Stratos competes against heavyweights such as Agilent Technologies Inc., Finisar Corp., Infineon Technologies Corp., and International Business Machines Corp.
Click Commerce Inc. gained 76 percent on its first day. The company raised $50 million after pricing five million shares at $10 each through underwriters led by Morgan Stanley Dean Witter. Price talk was five million shares at $9 to $11 a share.
The Chicago-based Click Commerce (CKCM: Research, Estimates) caters specifically to manufacturers involved in business-to-business sector. Click Commerce offers software and services to distributors, dealers and other distribution channel partners.
Click Commerce builds extranets that lets customers, such as Motorola, American Standard and Bombardier Capital, securely transact business over the Internet with each other and other manufacturers.

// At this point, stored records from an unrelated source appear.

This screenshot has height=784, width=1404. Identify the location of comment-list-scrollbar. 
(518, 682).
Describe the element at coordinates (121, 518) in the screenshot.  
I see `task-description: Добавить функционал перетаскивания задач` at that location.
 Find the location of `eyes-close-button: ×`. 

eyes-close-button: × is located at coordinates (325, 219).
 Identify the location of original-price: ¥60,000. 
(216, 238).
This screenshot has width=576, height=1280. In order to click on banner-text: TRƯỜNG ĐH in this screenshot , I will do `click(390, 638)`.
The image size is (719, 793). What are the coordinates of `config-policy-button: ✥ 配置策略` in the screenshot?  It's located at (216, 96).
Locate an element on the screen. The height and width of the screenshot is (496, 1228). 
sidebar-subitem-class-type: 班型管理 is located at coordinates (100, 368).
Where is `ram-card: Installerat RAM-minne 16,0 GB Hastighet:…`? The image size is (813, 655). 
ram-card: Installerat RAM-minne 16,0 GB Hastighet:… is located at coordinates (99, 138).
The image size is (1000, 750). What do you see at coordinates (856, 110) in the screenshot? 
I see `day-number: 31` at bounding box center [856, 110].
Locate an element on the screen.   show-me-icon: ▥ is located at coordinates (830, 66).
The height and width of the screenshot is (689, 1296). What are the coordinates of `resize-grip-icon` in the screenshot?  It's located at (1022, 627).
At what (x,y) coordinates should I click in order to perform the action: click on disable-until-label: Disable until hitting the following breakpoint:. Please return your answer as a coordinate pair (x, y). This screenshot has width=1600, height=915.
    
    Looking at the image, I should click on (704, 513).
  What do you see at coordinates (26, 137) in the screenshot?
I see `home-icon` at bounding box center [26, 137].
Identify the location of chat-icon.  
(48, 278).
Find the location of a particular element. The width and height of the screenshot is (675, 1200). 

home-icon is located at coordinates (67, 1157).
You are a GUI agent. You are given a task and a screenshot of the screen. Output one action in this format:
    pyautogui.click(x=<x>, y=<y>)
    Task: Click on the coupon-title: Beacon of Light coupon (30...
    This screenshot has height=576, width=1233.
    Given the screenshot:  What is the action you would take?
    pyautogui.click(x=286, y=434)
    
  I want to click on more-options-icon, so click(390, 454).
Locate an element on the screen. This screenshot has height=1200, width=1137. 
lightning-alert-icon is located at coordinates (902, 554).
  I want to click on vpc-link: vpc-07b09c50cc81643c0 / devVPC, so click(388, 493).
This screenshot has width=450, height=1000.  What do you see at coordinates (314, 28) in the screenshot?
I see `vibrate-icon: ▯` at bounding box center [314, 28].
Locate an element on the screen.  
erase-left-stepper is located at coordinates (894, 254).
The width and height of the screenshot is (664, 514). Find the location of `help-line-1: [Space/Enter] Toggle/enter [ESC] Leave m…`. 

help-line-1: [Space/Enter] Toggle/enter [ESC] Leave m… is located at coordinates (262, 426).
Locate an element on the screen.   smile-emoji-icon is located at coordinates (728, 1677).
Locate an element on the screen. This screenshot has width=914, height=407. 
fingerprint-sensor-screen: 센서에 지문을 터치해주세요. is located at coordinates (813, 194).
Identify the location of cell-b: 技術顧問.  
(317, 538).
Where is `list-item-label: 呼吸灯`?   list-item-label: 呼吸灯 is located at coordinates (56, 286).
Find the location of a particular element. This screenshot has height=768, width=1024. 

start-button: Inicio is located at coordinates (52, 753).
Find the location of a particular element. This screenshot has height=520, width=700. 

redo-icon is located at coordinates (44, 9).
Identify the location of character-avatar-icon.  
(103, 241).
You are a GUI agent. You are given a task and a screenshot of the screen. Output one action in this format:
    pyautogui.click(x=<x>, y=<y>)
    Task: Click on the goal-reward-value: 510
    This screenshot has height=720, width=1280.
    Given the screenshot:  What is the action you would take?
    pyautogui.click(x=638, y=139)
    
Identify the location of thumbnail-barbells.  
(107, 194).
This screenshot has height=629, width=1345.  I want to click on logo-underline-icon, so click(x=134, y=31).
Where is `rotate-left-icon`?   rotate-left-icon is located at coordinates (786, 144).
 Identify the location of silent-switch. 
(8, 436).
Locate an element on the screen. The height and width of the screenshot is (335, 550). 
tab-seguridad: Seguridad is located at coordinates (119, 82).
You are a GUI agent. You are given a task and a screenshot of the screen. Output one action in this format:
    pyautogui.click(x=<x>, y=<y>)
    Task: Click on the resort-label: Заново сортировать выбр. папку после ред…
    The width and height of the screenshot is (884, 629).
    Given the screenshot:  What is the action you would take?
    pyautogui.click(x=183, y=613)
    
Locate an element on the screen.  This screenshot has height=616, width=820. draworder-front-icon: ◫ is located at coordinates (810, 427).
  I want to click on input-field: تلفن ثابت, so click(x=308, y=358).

The company plans to use net proceeds for working capital and general corporate purposes, including expanding its international presence, for business development and to improve product technology.
eFunds runs out of steam
Finance-related deals continued to languish in the IPO market Tuesday, as eFunds Corp. traded flat. efunds raised $71.5 million after pricing 5.5 million shares at $13 each, below the range, through underwriters led by Lehman Brothers. The deal came in below the expected 6.25 million shares at $14 to $16 each.
Milwaukee-based eFunds Corp. (EFDS: Research, Estimates) offers electronic debit payment products to financial institutions, retailers, e-commerce providers and government agencies.
Deluxe Corp., a provider of check printing services and parent company of eFunds, will own 86.5 percent of eFunds' outstanding shares after the IPO.